Unruhe und Aufmerksamkeit verursacht das Urteil auch jenseits der deutschen Grenzen. Zivilgesellschaftliche Organisationen und Journalisten aus Polen, Ungarn, Frankreich, Italien und weiteren europäischen Ländern fragen besorgt nach den Entwicklungen in Deutschland. Auf EU-Ebene ist die Rolle zivilgesellschaftlicher Organisationen als unverzichtbarer unabhängiger und selbstloser Wächter rechtsstaatlicher Institutionen anerkannt. Die EU-Kommission kofinanziert deshalb solche Organisationen (z.B. Finance Watch). Doch in Deutschland fehlt die politische Anerkennung und rechtliche Absicherung solcher Organisationen.

„Deutschland läuft Gefahr, bei Rechtsstaatlichkeit und Demokratie seine Vorreiterrolle und Leuchtturmfunktion zu verlieren, wie es in der Klima- und Umweltpolitik längst passiert ist“, erklärt dazu Stefan Diefenbach-Trommer, Vorstand der Allianz „Rechtssicherheit für politische Willensbildung“. „In Ungarn oder Polen ist die Zivilgesellschaft stärker unter Druck als hierzulande, dennoch sind Aktivist*innen dort besorgt über das Attac-Urteil und seine Folgen. Denn auf welche Standards sollen sie sich berufen, wenn die deutsche Regierung Demokratie-Wächter nicht schützt und eine Regierungspartei zivilgesellschaftliche Organisationen verbal attackiert? Können Sie sich noch auf die Unterstützung der Bundesregierung und der deutschen parteinahen Stiftungsvereine verlassen?“

Deutsches Recht verstärkt wirtschaftliches Ungleichgewicht

Das deutsche Recht behandelt Interessenvertretung ungleich und verstärkt damit das vorhandene Ungleichgewicht der finanziellen Möglichkeiten. Während die Vertretung eigener wirtschaftlicher Interessen stets steuerbegünstigt ist, entweder als Betriebskosten oder als Beitrag zu einem Berufsverband, ist das selbstlose Engagement für Demokratie und Menschenrechte oft nicht steuerbegünstigt. Die steuerbegünstigten Berufsverbände dürfen sich unbegrenzt politisch einmischen und sogar bis zu zehn Prozent ihrer Einnahmen an Parteien spenden. Eine Organisation, die sich selbstlos für ein gerechteres Steuersystem einsetzt, muss offenbar auf jede Steuerbegünstigung verzichten. Dafür verzichtet der Staat auf jede Kontrolle dieser Organisation, wenn sie nicht gemeinnützig ist. Wer gemeinnützig war, dem droht durch eine Aberkennung dieses Status der Konkurs.

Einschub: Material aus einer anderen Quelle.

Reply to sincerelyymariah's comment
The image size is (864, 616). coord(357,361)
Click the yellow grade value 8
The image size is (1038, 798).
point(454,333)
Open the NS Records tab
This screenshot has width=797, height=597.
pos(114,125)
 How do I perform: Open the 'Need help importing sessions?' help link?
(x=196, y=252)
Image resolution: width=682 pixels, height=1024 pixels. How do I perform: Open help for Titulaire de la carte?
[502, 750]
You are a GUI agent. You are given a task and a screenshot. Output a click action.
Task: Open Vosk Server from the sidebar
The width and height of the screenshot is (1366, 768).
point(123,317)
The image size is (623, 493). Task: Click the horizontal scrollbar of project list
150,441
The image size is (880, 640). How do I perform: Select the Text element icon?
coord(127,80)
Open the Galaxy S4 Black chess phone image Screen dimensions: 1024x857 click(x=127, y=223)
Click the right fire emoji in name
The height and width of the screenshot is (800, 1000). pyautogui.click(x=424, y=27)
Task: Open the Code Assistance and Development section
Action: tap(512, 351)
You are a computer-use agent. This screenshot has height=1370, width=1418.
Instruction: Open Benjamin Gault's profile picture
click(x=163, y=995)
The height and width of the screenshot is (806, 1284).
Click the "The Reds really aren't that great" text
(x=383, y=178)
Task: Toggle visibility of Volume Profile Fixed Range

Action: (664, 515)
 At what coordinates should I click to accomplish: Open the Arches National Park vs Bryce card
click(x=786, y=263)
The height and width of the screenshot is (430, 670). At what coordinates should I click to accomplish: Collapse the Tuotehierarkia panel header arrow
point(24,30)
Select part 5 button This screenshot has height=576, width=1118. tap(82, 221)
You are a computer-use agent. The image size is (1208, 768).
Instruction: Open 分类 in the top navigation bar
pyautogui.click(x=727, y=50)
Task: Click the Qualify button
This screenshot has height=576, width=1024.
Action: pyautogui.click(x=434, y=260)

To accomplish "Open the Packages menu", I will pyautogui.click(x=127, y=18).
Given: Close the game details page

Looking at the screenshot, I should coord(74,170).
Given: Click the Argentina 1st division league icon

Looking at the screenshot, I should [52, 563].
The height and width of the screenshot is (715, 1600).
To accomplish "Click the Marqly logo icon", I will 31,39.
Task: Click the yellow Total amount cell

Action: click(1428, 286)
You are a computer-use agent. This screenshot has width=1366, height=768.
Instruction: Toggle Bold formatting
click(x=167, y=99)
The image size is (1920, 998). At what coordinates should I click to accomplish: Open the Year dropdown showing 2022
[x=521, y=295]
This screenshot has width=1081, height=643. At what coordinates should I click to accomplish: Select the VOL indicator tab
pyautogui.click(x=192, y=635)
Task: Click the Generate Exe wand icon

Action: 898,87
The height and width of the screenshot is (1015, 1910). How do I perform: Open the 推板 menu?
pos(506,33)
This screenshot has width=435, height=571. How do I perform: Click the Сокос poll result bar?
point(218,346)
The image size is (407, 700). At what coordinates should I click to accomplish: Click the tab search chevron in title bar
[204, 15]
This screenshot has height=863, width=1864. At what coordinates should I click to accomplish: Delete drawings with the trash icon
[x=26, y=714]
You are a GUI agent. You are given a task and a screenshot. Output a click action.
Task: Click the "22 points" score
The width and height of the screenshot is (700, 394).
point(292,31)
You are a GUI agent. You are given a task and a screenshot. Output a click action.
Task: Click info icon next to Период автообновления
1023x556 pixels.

„Wenn ich meinen Branchenverband dafür bezahle oder einer Partei dafür spende, dass sie sich dafür einsetzen, dass ich weniger Steuern zahle, ist das für mich steuerbegünstigt. Wenn ich Attac dafür spende, dass ich mehr Steuern zahle, ist das nicht steuerbegünstigt“, erklärt Stefan Diefenbach-Trommer die Ungleichbehandlung.

Eine Vielzahl von Vereinen und Stiftungen fühlt sich durch das unklare Gemeinnützigkeitsrecht bedroht. Mehr als 100 Vereine und Stiftungen haben sich in der Allianz „Rechtssicherheit für politische Willensbildung“ zusammen geschlossen, um das Gemeinnützigkeitsrecht zu modernisieren und die selbstlose politische Einmischung etwa für Grundrechte und gemeinnützige Zwecke abzusichern. Campact und Attac sind Mitglieder der Allianz.

Hintergrund-Text zu beschränktem Freiraum in Deutschland

In der aktuellen Ausgabe der Zeitschrift „Politische Ökologie“ beschreibt Stefan Diefenbach-Trommer, wie in Deutschland bereits zivilgesellschaftliche Handlungsspielräume beschränkt werden.